El régimen de Fujimori y Montesinos montó un aparato mediático muy consistente para atacar y desprestigiar a sus opositores. Compraron literalmente con millones de dólares en efectivo entregados en bolsas de papel, las líneas editoriales de canales de televisión, radio y prensa escrita, y montaron escenarios mediáticos que luego complementaban con persecuciones judiciales a través de un sistema de justicia cooptado. Salvo un canal de cable y dos diarios (y algunos otros medios menores), el coro monocorde de ataques y vejaciones a los opositores al gobierno fue implacable. Sin embargo, la sociedad civil no aflojó. Hubo un grupo de periodistas de investigación y otros comunicadores que no se alinearon ni amedrentaron, la comunidad internacional apoyó a la resistencia democrática, que dio una batalla digna documentando las violaciones, las corruptelas, los abusos, exigiendo acceso a la información, demandando explicaciones, hasta que se hizo público el primer video en el que se ve a Montesinos sobornando a un congresista…fue suficiente.
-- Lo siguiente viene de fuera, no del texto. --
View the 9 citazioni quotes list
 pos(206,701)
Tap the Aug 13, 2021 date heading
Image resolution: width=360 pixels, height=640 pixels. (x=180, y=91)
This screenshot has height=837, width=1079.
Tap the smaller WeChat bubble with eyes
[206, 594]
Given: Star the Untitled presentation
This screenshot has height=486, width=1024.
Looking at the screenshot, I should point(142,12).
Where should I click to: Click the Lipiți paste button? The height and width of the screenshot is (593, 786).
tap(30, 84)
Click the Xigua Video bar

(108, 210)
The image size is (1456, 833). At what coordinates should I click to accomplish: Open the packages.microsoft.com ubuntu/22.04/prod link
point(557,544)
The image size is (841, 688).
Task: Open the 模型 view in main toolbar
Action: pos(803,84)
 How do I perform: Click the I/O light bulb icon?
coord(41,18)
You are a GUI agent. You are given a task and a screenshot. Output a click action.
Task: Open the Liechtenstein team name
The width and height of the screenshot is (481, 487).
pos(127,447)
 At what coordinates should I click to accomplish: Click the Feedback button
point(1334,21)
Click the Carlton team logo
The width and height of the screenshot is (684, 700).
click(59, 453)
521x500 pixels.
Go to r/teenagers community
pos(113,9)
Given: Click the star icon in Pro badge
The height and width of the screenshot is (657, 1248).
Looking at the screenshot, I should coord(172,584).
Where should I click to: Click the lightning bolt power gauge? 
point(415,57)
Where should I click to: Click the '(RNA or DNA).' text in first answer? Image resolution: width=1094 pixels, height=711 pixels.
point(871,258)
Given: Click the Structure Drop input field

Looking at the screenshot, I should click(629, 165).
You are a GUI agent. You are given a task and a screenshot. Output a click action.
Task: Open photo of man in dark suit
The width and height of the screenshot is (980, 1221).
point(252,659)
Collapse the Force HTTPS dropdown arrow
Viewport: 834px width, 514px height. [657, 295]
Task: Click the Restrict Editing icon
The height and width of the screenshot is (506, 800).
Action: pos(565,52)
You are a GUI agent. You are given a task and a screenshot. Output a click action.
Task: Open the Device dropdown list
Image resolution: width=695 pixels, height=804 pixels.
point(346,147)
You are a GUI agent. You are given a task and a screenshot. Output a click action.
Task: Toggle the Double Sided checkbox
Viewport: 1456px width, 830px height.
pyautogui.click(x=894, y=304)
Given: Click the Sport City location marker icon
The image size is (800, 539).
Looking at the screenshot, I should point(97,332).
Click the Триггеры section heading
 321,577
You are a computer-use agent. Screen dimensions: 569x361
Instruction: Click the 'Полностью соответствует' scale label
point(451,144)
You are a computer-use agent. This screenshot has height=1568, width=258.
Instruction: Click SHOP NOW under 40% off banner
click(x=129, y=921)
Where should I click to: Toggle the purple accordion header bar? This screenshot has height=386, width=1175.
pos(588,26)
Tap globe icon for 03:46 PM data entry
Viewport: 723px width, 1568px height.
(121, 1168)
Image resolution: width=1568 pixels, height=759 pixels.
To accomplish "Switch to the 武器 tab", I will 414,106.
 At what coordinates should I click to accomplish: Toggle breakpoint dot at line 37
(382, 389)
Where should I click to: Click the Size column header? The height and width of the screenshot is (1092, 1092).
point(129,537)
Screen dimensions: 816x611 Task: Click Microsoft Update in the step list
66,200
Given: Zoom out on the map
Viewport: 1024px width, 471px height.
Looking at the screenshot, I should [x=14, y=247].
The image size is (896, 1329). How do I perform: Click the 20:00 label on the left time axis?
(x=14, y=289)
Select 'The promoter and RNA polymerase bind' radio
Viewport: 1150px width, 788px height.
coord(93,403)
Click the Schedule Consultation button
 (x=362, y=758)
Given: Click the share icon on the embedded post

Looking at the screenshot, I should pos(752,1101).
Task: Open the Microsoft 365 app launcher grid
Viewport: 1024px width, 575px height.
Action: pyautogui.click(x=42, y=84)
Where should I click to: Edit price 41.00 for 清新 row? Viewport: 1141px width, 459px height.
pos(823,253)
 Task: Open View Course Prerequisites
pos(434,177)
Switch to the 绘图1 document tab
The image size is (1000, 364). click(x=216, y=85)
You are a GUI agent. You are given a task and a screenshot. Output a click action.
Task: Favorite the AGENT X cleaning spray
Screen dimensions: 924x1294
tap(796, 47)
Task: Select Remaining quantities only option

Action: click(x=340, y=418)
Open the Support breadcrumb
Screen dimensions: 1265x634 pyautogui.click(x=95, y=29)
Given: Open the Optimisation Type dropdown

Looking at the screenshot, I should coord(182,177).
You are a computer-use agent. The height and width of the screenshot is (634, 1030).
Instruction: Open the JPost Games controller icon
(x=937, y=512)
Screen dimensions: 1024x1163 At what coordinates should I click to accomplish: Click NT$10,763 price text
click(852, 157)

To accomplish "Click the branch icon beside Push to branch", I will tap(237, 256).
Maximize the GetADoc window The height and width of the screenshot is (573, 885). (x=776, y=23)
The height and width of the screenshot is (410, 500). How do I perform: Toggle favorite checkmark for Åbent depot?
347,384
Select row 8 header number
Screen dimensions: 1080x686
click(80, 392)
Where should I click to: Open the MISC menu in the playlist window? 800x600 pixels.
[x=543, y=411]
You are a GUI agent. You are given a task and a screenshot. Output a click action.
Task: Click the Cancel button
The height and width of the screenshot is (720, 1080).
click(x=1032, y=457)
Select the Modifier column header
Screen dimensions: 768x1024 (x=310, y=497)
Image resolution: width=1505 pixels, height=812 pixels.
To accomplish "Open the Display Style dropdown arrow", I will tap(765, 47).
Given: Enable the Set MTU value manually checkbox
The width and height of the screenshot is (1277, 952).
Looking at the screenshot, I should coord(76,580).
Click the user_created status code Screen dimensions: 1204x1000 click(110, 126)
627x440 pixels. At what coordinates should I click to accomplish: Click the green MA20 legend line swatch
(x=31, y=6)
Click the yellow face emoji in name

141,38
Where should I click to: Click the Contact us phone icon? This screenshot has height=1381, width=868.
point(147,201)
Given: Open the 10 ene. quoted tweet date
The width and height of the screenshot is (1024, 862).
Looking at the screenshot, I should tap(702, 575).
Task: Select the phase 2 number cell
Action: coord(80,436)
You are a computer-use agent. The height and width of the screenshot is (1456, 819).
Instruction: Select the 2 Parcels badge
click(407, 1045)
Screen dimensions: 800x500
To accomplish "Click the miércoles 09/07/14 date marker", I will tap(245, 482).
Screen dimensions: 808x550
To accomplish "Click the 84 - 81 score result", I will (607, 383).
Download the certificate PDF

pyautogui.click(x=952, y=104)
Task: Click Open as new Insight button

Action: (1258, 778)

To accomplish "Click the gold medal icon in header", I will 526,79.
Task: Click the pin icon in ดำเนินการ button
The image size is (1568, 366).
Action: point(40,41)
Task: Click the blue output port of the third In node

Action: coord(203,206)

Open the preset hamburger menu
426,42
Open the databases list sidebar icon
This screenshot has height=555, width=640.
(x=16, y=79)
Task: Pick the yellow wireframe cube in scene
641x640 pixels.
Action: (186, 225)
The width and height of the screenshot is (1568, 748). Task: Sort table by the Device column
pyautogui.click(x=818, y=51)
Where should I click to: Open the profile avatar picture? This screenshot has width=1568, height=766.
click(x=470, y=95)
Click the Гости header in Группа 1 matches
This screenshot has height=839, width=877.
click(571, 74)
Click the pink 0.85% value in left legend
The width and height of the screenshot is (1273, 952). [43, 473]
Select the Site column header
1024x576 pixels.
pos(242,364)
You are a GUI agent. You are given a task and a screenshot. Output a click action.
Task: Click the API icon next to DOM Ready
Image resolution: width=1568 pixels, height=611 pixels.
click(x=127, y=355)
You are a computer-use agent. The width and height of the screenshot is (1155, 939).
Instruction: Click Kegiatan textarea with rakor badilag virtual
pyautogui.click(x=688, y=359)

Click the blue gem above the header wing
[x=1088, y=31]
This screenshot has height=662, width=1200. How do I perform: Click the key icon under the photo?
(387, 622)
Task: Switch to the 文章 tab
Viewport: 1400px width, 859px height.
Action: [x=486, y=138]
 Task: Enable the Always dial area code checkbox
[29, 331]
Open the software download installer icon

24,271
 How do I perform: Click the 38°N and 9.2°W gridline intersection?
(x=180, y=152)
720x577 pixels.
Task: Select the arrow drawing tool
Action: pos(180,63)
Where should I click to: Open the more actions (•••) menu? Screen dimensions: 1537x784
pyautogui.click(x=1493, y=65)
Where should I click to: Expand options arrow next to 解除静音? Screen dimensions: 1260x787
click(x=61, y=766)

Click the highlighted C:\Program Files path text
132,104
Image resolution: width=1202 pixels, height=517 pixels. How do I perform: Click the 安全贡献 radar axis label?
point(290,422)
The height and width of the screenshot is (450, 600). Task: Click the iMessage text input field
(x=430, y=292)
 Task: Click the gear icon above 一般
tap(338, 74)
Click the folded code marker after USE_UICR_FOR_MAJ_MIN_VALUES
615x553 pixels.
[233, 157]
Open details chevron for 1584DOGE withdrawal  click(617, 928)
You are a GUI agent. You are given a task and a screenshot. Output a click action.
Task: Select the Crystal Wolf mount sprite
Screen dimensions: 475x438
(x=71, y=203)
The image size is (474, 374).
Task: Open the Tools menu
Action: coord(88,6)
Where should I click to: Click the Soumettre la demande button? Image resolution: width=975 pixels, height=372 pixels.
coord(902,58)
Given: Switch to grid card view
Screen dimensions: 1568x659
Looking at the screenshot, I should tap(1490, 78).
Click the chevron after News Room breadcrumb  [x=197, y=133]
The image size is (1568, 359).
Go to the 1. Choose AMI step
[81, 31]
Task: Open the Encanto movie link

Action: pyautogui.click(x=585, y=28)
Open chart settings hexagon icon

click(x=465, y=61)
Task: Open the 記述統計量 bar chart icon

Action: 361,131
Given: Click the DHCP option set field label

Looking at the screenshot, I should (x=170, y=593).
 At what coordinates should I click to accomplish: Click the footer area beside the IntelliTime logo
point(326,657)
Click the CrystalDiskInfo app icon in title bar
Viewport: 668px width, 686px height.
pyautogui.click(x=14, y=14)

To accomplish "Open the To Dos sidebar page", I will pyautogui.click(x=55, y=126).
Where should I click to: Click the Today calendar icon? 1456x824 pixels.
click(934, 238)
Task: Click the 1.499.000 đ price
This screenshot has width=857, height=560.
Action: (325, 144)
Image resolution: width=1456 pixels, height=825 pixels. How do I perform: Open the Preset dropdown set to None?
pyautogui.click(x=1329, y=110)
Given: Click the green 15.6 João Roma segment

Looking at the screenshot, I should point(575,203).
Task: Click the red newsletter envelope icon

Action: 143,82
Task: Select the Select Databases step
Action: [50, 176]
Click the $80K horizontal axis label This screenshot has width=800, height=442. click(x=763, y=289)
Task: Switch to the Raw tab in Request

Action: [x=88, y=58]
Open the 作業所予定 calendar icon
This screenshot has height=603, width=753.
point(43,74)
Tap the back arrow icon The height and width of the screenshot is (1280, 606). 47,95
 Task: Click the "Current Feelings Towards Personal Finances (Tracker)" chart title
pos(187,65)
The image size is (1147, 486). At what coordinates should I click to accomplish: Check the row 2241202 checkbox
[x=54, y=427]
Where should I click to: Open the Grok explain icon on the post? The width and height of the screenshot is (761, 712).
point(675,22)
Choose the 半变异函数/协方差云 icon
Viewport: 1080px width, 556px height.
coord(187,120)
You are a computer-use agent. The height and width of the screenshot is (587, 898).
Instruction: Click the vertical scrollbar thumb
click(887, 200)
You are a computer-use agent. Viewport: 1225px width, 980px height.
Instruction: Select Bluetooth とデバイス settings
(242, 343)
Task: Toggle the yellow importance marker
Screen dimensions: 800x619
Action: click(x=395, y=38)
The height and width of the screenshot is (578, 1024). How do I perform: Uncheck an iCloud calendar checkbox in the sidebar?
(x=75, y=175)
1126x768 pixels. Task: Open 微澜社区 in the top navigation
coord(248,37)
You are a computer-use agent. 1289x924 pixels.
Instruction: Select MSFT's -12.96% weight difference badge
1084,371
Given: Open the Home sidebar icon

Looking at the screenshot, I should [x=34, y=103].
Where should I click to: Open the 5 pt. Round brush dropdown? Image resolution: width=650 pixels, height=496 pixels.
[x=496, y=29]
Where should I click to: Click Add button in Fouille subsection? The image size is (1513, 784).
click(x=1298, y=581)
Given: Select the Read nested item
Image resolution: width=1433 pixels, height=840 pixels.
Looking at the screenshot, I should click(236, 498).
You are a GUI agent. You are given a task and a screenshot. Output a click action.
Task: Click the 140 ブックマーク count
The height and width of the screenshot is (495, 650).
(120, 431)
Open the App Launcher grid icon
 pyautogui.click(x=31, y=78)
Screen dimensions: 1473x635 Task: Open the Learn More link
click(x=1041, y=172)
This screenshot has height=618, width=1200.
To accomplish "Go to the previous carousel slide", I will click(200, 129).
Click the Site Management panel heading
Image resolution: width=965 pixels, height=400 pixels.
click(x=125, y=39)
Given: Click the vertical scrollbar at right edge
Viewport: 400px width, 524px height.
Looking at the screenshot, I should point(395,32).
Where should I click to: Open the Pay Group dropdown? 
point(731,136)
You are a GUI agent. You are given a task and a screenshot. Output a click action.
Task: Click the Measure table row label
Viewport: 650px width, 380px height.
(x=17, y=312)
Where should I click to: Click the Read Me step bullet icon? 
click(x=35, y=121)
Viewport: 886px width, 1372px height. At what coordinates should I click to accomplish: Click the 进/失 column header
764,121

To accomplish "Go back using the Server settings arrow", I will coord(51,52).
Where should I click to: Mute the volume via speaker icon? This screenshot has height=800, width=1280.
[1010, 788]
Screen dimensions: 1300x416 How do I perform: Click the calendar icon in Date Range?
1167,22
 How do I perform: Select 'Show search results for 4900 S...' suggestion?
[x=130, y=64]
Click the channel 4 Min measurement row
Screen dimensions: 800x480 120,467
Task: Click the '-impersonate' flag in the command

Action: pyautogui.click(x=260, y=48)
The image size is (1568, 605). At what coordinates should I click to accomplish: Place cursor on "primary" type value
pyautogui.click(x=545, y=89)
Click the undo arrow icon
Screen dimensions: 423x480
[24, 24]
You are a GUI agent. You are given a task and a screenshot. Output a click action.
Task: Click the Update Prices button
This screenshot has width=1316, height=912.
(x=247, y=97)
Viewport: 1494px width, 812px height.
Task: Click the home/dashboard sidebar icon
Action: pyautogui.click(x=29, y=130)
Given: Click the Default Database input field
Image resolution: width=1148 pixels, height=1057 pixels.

La verdad se impuso y todo el montaje se desmoronó, con una ciudadanía que no se resignó a la anomia social frente al descaro y la prepotencia.
José Ugaz es abogado, profesor de derecho en la Pontificia Universidad Católica del Perú y socio fundador de la firma Benites, Vargas & Ugaz. Fue presidente global de Transparency International y de Proética, su capítulo local l en Perú. Se desempeñó como procurador ad hoc en el histórico caso que investigó penalmente por diversos delitos económicos y de corrupción al expresidente peruano Alberto Fujimori . Integró la misión de la Naciones Unidas para el Mantenimiento de la Paz y de la Misión de Observación Electoral de las Naciones Unidas en El Salvador. Sirvió en la Oficina de Integridad Institucional del Banco Mundial.